What is the relationship between the Fourier transform of a periodic function and the coefficients of its Fourier series?
I have a following piecewise function: $y(t) = \begin{cases} 0, & -\pi < t < -\frac \pi 2, \\ -4, & -\frac \pi 2 <t < 0, \\ 4, & 0 < t < \frac \pi 2, \\ 0, & \frac \pi 2 < t < \pi. \end{cases}$
I computed the Fourier series which gave the sine coefficients $\dfrac 8 {m\pi} (1-\cos \dfrac {m\pi} 2)$.
I also computed the Fourier transform which gave $\dfrac {-4 \Bbb i} {\pi u} (1 - \cos(u \pi^2))$, but letting $u=-\dfrac n {2\pi}$, it gives $\dfrac {8 \Bbb i}n (1 - \cos( \dfrac {n\pi} 2))$.
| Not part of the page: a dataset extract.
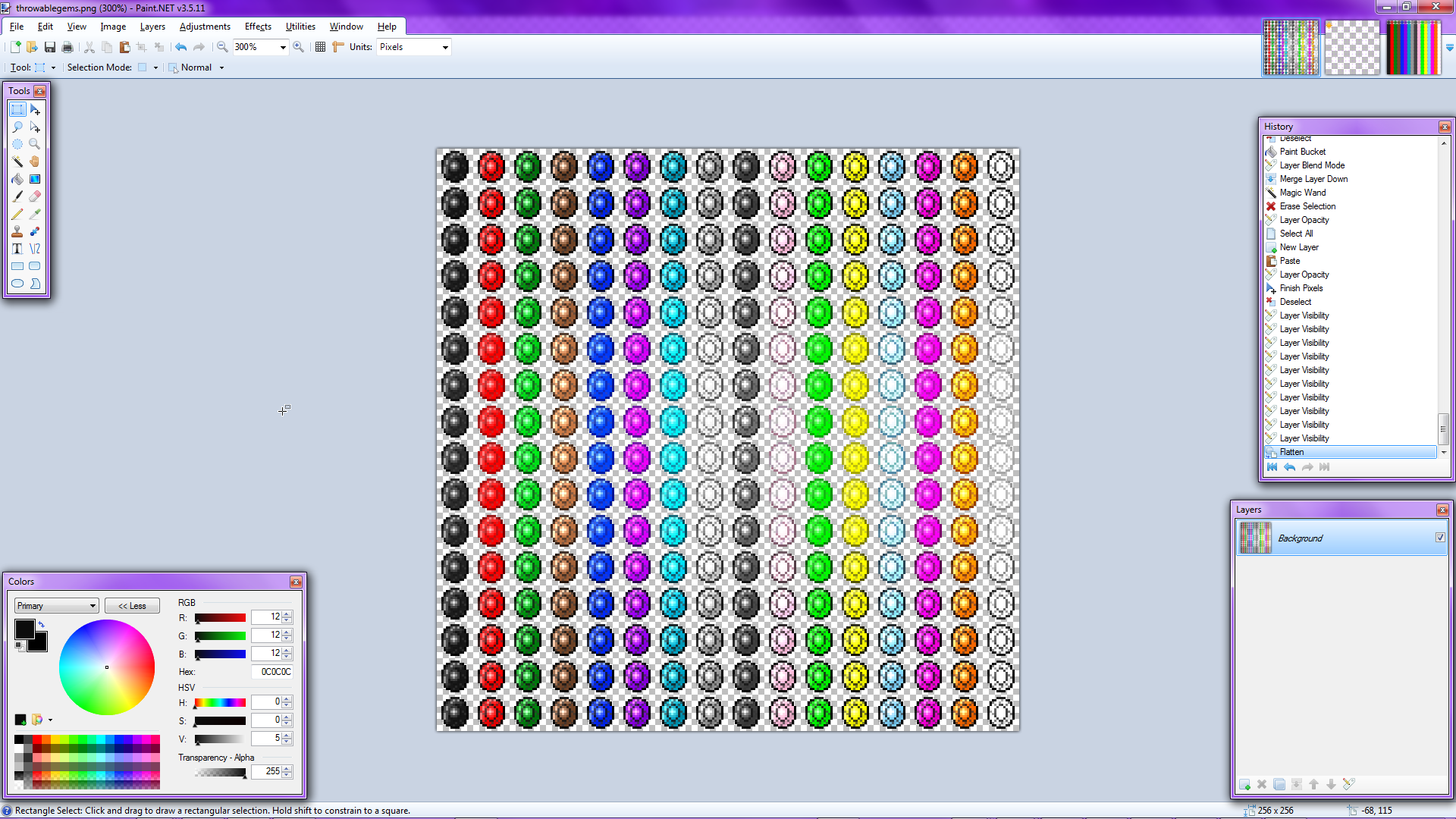
Task: Open the Adjustments menu
Action: (x=205, y=27)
I can see that the Fourier transform differs by a factor of $\pi$ from its Fourier series counterpart, but why is that, and what does it mean?
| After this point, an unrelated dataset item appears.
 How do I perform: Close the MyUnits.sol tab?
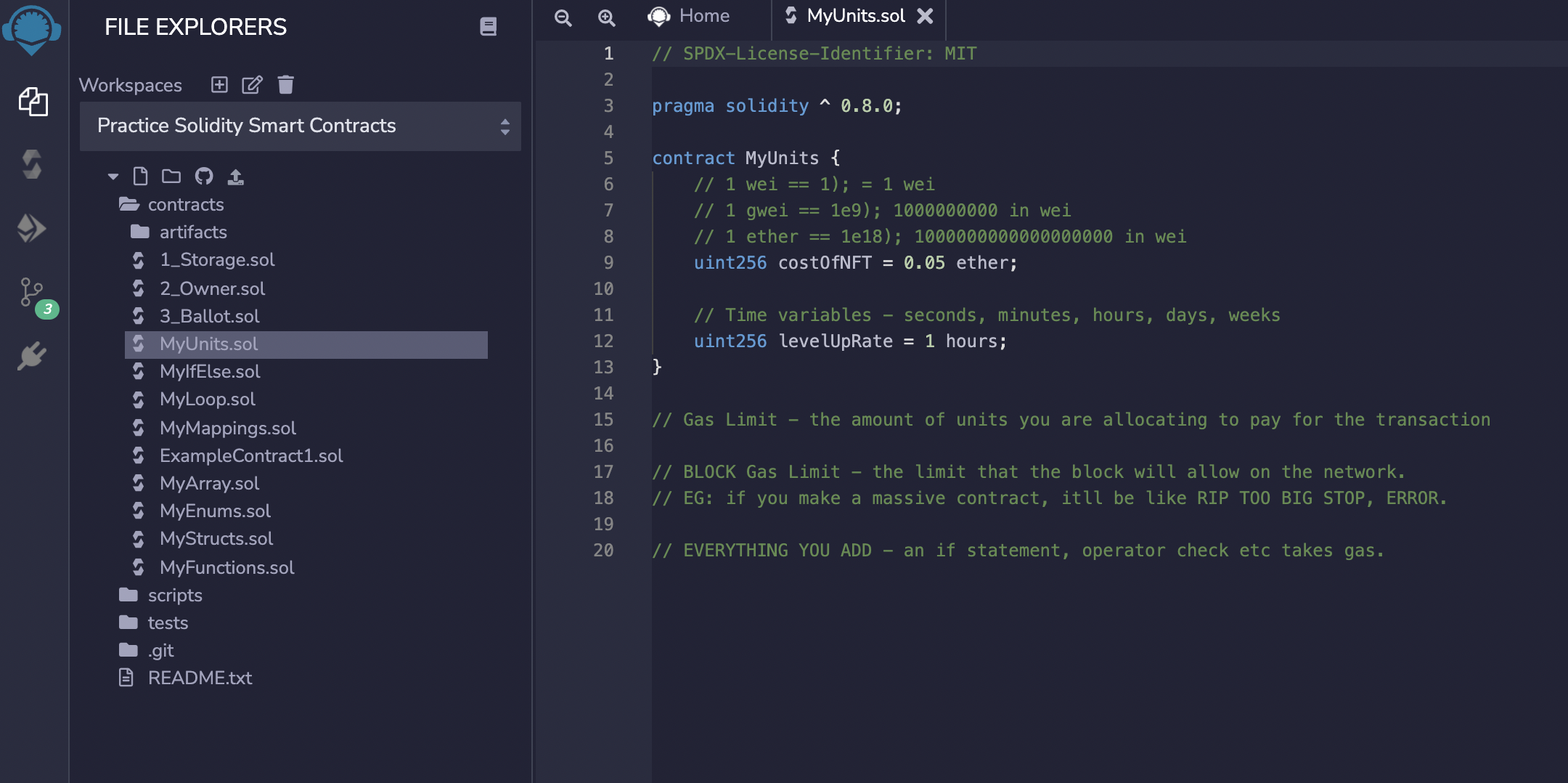(x=926, y=16)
Suppose $f$ is a periodic function on $\mathbb R$ with period $p$, with Fourier series $$ f \sim \sum_{n\,\in\,\mathbb Z} c_n e^{2\pi inx/p} $$ The inner product $\langle f,g\rangle = \frac 1 p\int_0^p f(x)\,\overline{g(x)}\, dx$ (where $a\mapsto \overline{a}$ is complex conjugation) is used to determine the coefficients, which must satisfy $$ c_n = \left\langle x \mapsto \sum_{n\,\in\,\mathbb Z} c_n e^{2\pi inx/p} ,\ x\mapsto e^{2\pi mx/p} \right\rangle = \langle f, x\mapsto e^{2\pi mx/p} \rangle = \frac 1 p \int_0^p f(x) e^{-2\pi inx/p} \, dx. $$ (The fraction $1/p$ makes the inner product of $x\mapsto e^{2\pi i nx/p}$ equal to $1$.)
Now look at $$ \int_{-\infty}^\infty f(x) e^{-2\pi itx} \, dx. \tag 1 $$ It would be nice to be able to show that if $t\not\in\mathbb Z$, then the value of the integral in $(1)$ is $0$, but what if $t\in\mathbb Z$? Then the integral from $0$ to $p$ has some generally nonzero value, and the integral from $-\infty$ to $\infty$ is a some of infinitely many copies of that value, and so diverges to $\infty$ (not $+\infty$ or $-\infty$, but the $\infty$ that is approaches by fleeing in any direction in $\mathbb C$).
However, the theory of "generalized functions" such as Dirac's delta now comes to the rescue. Dirac's delta function $\delta$ is not a "function" in the sense of taking a number as its input and returning a number as its output. It has the property that $$ \int_{-\infty}^\infty f(x)\delta(x)\,dx = f(0) \tag 2 $$ and the perhaps strange-seeming property that $$ \int_{-\infty}^\infty f(x)\delta'(x)\,dx = -f'(0). \tag 3 $$ This leaves a bunch of problems of how things are to be defined; for example, we cannot define differentiation of the delta function by the usual limit of the difference quotient, and in fact we cannot even define the Fourier transform by the usual integral construed in the usual sense.
However, we will have an answer to the posted question: $$ \text{If } f(x) = \sum_{n=-\infty}^\infty c_n e^{2\pi inx/p} \text{ then } \hat f(t) = \sum_{n=-\infty}^\infty c_n \delta\left( t-np \right). \tag 4 $$ In order to do all of this, one needs to define integrals differently from the usual way in order to accomodate things like $(2)$ and $(3)$ above; one must defined convergence of sums like $(4)$ differently, and one must defined Fourier transforms of generalized functions $T$ by the relation $\langle \hat T, \varphi \rangle = \langle T, \hat\varphi \rangle$ where $\varphi$ is a certain kind of particularly well-behaved function belonging to a class of functions that enjoys the remarkable property of being closed under the Fourier transform.
This is all covered in Theory of Distributions: an non-technical introduction, by Ian Richards and Heekyung Youn, especially pages 77–88 (if there's an edition later than 1990, then the page numbers may be different).